■ **RECORDS FOR THIS EXERCISE**
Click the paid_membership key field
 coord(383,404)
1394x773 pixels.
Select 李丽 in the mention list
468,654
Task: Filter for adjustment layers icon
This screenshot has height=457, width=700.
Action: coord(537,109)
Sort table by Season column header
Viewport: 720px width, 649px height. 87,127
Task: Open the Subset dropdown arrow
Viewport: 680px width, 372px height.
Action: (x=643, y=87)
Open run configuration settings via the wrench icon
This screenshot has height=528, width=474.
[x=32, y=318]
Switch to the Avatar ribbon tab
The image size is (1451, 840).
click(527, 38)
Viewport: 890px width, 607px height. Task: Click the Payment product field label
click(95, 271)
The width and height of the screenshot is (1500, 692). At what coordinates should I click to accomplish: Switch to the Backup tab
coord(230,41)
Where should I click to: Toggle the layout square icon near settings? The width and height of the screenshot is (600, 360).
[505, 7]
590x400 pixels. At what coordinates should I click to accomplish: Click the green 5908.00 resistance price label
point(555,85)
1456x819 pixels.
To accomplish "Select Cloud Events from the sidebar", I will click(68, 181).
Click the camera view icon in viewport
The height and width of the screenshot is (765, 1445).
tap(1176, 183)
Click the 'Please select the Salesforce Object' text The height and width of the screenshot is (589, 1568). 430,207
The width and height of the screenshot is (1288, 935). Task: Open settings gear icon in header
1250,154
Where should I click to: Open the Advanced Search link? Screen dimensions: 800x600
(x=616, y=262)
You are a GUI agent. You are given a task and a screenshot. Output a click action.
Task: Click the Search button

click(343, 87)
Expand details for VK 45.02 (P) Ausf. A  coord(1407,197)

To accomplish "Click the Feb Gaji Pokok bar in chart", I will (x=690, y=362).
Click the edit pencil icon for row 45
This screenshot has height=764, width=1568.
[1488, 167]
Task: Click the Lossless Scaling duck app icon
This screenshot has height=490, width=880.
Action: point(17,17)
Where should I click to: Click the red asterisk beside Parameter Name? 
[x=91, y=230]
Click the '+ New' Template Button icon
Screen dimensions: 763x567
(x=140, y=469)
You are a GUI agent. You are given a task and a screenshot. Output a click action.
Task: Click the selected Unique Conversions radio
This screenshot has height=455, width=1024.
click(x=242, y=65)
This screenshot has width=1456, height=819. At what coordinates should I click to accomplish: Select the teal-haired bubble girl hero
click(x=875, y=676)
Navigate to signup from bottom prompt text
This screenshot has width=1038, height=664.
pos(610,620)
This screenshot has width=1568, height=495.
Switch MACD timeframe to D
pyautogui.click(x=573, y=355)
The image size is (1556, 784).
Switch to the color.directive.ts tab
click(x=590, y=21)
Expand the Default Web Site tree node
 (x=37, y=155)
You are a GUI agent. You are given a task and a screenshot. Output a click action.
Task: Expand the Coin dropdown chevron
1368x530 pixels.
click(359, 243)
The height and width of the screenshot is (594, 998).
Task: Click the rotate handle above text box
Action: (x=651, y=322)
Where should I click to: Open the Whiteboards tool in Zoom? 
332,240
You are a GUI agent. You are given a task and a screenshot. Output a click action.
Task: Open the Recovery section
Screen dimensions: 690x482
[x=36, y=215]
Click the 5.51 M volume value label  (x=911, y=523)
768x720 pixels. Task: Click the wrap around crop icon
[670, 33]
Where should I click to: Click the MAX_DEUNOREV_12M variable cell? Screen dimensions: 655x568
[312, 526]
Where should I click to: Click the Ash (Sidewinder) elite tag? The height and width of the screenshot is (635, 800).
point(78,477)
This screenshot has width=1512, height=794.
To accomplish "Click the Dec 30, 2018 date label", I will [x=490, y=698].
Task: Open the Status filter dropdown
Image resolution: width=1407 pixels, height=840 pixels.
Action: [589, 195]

■ **PROBLEM REQUIREMENTS**
Repeat the lines from the very first one through the one containing "point(555,85)", with both ends included.

■ **EXERCISE RESULT**
Click the paid_membership key field
 coord(383,404)
1394x773 pixels.
Select 李丽 in the mention list
468,654
Task: Filter for adjustment layers icon
This screenshot has height=457, width=700.
Action: coord(537,109)
Sort table by Season column header
Viewport: 720px width, 649px height. 87,127
Task: Open the Subset dropdown arrow
Viewport: 680px width, 372px height.
Action: (x=643, y=87)
Open run configuration settings via the wrench icon
This screenshot has height=528, width=474.
[x=32, y=318]
Switch to the Avatar ribbon tab
The image size is (1451, 840).
click(527, 38)
Viewport: 890px width, 607px height. Task: Click the Payment product field label
click(95, 271)
The width and height of the screenshot is (1500, 692). At what coordinates should I click to accomplish: Switch to the Backup tab
coord(230,41)
Where should I click to: Toggle the layout square icon near settings? The width and height of the screenshot is (600, 360).
[505, 7]
590x400 pixels. At what coordinates should I click to accomplish: Click the green 5908.00 resistance price label
point(555,85)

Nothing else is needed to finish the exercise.